I searched for the keys in my bag and as soon as I got it, I opened the door and pounced on my bed. I was debilitated by running here and there for the event at my school the entire day. My hands were worn out and my legs gave away. The moment I entered the realm of sweet sleep I heard a noise crippling through my ears. “Go and have a bath first!” shouted my dad. Being an ancient person he was of the belief that bathing twice in a day is must to please yourself and God. After some repeated shouts his voice became severe and I knew that if I did not get up I would have had it for the day. I woke up and entered my bathroom.
As always when you don’t have any work to do while bathing you either sing or think about people. I started thinking of my dad. “Oh! How irritating he can get at times” I told myself. He never has given me a play station or even a cricket bat. I have wished for so many things but have never received any of them except for one thing – continuous jeering about studies. I wished I could have lived a different life. A life where I had luxurious cars, unlimited toys, an IPhone and lots of pocket money but I know these things were impossible. With such thoughts in mind I finally came out of the bathtub and dried myself and got some clothes on. As a stepped out of the bathroom I saw a man sitting beside my dad. I had never seen a person like him in my life. He was thin with his head as shiny as the moon. His eyes were popping out as if they were balls. I was more irritated because now I would have to stay up longer. I was angry on him. Overall after looking at him I could guess that he wanted to talk about something serious. That something serious was about to change my life.
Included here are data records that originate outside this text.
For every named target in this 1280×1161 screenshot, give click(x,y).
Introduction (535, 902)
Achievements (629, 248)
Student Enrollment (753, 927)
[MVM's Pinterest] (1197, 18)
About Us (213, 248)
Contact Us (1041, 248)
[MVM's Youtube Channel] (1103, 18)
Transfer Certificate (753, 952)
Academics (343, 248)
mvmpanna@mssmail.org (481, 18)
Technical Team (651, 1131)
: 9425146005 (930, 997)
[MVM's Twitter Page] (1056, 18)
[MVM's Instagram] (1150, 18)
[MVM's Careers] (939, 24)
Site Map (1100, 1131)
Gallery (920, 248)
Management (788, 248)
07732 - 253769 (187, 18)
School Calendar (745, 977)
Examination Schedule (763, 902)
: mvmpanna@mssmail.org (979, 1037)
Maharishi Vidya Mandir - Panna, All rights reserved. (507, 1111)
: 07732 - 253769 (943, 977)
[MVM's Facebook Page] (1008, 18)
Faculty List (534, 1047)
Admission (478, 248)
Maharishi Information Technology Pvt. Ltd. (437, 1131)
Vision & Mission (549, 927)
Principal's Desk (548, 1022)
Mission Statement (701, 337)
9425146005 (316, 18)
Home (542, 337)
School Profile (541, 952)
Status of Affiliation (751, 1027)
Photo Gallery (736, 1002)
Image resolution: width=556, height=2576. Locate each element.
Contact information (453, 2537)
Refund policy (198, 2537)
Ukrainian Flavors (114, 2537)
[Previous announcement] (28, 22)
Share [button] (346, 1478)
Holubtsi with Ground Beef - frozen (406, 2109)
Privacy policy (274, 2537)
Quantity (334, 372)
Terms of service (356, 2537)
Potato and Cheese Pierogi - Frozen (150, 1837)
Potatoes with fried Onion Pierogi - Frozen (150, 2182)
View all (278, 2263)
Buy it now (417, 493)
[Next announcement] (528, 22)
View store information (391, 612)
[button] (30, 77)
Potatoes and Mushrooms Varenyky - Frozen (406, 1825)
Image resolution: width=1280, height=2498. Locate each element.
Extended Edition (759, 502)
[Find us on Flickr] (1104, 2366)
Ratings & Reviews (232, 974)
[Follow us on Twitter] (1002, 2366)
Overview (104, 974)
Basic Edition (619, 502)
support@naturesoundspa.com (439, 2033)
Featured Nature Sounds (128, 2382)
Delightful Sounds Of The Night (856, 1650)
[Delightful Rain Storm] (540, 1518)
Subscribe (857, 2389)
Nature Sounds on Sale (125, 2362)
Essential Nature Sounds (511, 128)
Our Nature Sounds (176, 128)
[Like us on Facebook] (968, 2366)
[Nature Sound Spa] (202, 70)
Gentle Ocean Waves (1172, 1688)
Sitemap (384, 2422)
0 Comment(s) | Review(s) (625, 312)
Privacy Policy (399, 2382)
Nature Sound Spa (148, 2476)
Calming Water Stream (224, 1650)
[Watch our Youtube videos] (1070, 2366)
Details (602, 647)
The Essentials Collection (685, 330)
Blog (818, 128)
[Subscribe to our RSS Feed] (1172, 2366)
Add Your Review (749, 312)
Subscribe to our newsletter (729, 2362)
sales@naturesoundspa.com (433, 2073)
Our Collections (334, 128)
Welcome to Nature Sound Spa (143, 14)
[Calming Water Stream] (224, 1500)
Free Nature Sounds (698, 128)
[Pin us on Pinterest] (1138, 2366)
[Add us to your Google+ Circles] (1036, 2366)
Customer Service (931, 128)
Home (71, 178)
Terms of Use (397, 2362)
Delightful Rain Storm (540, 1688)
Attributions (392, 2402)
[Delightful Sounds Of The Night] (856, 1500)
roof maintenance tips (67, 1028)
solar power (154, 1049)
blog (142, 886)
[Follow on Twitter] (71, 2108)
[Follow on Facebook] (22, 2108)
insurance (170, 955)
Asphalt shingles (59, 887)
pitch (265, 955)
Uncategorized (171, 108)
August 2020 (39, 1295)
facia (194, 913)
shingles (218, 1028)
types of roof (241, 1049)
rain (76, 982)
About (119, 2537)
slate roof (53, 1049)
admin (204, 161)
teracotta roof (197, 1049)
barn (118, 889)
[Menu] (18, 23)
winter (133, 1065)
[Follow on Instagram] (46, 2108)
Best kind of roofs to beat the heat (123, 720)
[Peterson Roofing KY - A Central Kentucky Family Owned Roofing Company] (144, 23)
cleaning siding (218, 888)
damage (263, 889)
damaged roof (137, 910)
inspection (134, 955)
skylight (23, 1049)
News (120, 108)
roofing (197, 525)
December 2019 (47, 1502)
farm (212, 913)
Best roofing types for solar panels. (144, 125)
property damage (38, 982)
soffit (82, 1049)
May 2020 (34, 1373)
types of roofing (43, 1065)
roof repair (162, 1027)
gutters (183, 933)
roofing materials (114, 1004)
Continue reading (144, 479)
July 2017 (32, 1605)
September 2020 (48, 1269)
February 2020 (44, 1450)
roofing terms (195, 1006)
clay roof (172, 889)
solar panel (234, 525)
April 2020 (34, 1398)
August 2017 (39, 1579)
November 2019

“Finally the day has come, Hemant.” He continued to talk with my dad in a grave tone. “Two years ago I told you that I had cancer in my leg. My son has helped me a lot all these days to walk. Even if I had to drink water or wanted to get anything he was there. The last year was my worst. I had severe blisters and due to chemotherapy my hairs are all gone. I thought that I was tortured in hell. My son is very small now. I can’t bring in the guts to tell him … ”, and he started crying. My dad was pale. He did not know what to say to that man. He continued “But I will have to tell him this, I am going to die in 10 days now. ” I was hiding behind the wall and listening to every word he told but the last line that I heard made me dumbstruck. I was speechless. I told to myself ,”Should I go out?” or “Should I stay and hear ahead?” I decided to stay there and hear ahead.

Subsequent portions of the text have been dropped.